CN106961113B - Unified power flow controller system and converter reactive power control method - Google Patents

Abstract

The invention provides a unified power flow controller system and a converter reactive power control method. The converter has the advantages of simple reactive control structure, stable and quick reactive control and high reliability.

Description

Unified power flow controller system and converter reactive power control method

Technical Field

The invention belongs to the field of power electronics and alternating current transmission, and particularly relates to a unified power flow controller system and a converter reactive power control method.

Background

With the rapid development of the power system, the operation flexibility, controllability and stability of the power system become more and more urgent problems to be solved; large-scale distributed energy sources such as solar energy and wind power generation are connected into the power system, and the complexity of tidal current regulation of the system is increased.

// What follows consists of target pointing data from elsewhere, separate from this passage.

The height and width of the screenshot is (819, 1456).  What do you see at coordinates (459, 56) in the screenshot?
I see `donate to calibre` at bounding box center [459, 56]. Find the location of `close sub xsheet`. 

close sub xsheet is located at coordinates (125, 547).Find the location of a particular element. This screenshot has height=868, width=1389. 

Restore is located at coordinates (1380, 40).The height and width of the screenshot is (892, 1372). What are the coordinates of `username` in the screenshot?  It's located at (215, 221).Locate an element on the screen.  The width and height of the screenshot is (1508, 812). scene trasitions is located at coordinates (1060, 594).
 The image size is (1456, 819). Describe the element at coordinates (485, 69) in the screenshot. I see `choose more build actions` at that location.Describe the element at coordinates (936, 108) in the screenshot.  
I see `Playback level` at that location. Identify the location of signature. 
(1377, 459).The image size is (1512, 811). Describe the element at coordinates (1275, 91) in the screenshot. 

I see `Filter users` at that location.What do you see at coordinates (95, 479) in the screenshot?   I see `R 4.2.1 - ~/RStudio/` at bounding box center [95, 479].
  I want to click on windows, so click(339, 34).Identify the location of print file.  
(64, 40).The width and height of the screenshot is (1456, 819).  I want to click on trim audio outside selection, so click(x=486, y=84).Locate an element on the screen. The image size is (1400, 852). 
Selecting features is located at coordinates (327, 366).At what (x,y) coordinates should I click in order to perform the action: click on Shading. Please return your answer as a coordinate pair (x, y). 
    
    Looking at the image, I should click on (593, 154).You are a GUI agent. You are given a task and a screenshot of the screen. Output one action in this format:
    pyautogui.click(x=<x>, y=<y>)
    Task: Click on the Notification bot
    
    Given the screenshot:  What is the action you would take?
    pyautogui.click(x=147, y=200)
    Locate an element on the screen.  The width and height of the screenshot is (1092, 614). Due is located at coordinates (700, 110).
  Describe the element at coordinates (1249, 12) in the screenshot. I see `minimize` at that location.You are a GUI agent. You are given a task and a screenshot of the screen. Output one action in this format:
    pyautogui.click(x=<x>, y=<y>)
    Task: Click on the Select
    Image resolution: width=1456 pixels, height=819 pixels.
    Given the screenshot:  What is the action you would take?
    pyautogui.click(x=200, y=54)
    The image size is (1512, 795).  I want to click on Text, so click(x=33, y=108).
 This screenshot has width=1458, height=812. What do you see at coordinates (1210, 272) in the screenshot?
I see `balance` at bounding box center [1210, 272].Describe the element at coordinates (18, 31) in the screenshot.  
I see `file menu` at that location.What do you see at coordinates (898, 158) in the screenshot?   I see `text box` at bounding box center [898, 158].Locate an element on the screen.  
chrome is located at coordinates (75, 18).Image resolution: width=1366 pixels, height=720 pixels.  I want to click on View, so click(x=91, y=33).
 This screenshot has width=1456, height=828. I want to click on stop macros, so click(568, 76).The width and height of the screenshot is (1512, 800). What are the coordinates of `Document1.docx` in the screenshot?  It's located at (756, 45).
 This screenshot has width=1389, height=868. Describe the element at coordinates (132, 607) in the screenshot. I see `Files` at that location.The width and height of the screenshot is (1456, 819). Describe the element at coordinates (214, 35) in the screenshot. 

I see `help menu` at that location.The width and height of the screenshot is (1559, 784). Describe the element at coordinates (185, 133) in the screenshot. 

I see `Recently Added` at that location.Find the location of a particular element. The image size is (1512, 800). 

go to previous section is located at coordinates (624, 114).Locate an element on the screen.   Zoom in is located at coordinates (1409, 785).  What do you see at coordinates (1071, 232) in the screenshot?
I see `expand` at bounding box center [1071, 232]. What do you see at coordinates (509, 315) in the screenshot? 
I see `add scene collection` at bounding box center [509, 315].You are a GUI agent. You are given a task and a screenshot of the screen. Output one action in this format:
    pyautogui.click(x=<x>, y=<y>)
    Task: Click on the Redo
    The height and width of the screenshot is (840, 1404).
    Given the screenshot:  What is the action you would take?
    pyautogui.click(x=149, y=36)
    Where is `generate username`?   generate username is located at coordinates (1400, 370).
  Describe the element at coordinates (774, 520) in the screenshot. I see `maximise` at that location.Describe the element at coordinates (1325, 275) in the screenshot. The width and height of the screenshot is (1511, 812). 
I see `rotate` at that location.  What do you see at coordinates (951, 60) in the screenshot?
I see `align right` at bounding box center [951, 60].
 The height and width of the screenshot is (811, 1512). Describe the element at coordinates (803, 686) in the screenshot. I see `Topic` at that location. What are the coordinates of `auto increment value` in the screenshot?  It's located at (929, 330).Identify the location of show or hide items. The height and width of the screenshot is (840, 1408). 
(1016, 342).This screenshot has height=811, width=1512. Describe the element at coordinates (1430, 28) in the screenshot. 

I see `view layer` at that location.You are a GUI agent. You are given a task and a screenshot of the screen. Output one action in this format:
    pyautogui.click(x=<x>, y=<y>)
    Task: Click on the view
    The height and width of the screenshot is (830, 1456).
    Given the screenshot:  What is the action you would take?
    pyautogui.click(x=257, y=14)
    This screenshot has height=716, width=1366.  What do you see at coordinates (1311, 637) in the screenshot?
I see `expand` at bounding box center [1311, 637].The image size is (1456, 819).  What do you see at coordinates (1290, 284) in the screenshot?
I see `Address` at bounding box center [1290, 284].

In addition, the number of long-distance power transmission lines in China is large, the power grid structure is relatively weak, and the power transmission capability of the existing line is improved, and the transmission capability of the power grid is maximized; transient stability of the power system is improved, and system oscillation is damped; and higher requirements are provided for optimizing the trend, reducing the circulation current, reducing the network loss and the like.

A Unified Power Flow Controller (UPFC) is the most representative and diversified device in a flexible ac power transmission system, and generally consists of one static synchronous compensator and one or more static synchronous series compensators connected through a dc side. The method can realize the rapid dynamic adjustment of the voltage, the impedance and the attack angle of the alternating current transmission system, enlarge the transmission capacity of the system and improve the stability of the power system.

At present, certain specific occasions need the double converters of the unified power flow controller to simultaneously perform reactive support on a power transmission network, but in the prior art, the control structure for simultaneously providing reactive support for the double converters of the unified power flow controller is complex, the control speed is low, and the reliability is low.

Disclosure of Invention

The invention aims to provide a unified power flow controller system and a converter reactive power control method, which are used for solving the problems of low reliability and low speed of reactive power control of the converter of the existing unified power flow controller system.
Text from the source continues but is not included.